(GIVEN TEXT):
%%

The flip side to that argument is the fact that without the injuries, Walton would have never had the opportunity to have the career renaissance that he enjoyed with the Boston Celtics in 1985-86 that led to him being named the Sixth Man of the Year and winning his second NBA championship. By this point, Walton was diminished physically but his playmaking ability in conjunction with Kevin McHale and Larry Bird led to one of the best NBA teams ever assembled.

The 1986 Celtics squad set history with a 40-1 home record, an achievement that still stands today. The team was impressive in the playoffs going 15-3 en route to defeating Houston in the Finals. Walton was a huge part of this success as his playmaking and high basketball IQ gave opposing teams fits and it showed that he was able to adapt his game as a role player and still execute at the highest level. It is a skill that many great players fail to grasp, and it is one that Walton took to immediately, a testament to his ability as a player but also an indication of his character as a human being.

%%

(INFORMATION SHOWN):
%%

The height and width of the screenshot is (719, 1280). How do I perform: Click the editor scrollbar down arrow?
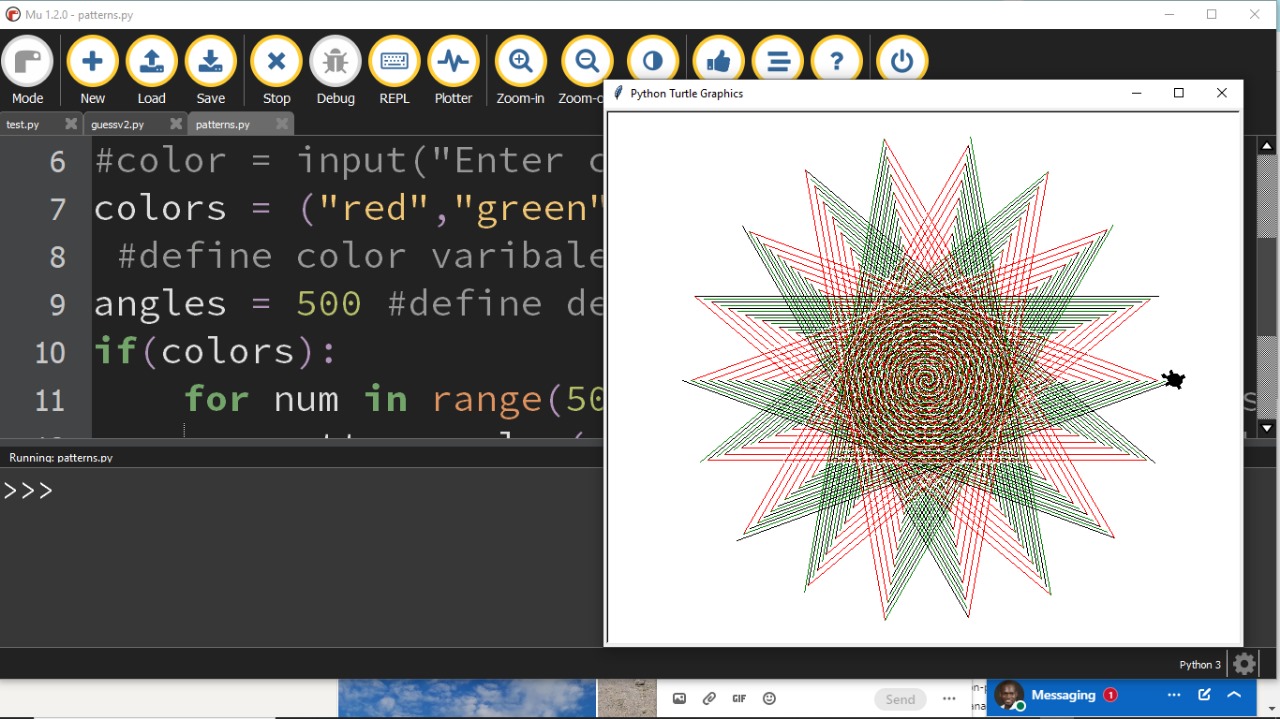[1267, 429]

%%

(WHAT YOU NEED TO DO):
[1] In the passage about Walton and the 1986 Celtics, what home record did that team set?
[2] Carry on the passage about Walton and the 1986 Celtics from the point where it stops.
The listing isn't needed for what comes next.

(RESPONSES TO THE TASKS):
[1] A 40-1 home record.

[2]
Walton’s injuries would go on to plague him in his post-playing career as well, but he would always insist that he was the luckiest guy in the world with an infectious smile that filled everyone with joy. He brought that energy to the broadcasting world where he covered basketball for various outlets. This is where I first encountered Walton, behind the mic as a high energy color commentator that had a flair for mixing basketball knowledge, pop culture, and random tangents.

A Most Unique Broadcaster

There are numerous iconic calls and catchphrases that have come from play-by-play announcers over the years that resonate with sports fans. There is Kevin Harlan’s “no regard for human life” and Mike Breen’s “bang” that come to mind immediately. Bill Walton in his time as a broadcaster had an iconic line that many have overlooked as the years have gone by. Picture a center or power forward barreling down the lane and finishing with an emphatic slam dunk, only to hear the jubilant voice of Walton bellowing “throw it down big man”. It was a simple call with as much personality as the man who said it. Walton approached broadcasting with the same tremendous preparation and unbridled joy as he did when he was a player.

Broadcasts with Bill Walton were often a celebration of basketball and individuality. They gave Walton an opportunity to share bits and pieces of himself and his vibrant personality with the world. These moments were filled with jokes, props, and hyperbolic statements that were equal parts ridiculous and entertaining. There was always something that was so infectious about the way he presented a game, where it felt like you were at Bill’s house on the couch next to him just watching a game and listening to him tell stories.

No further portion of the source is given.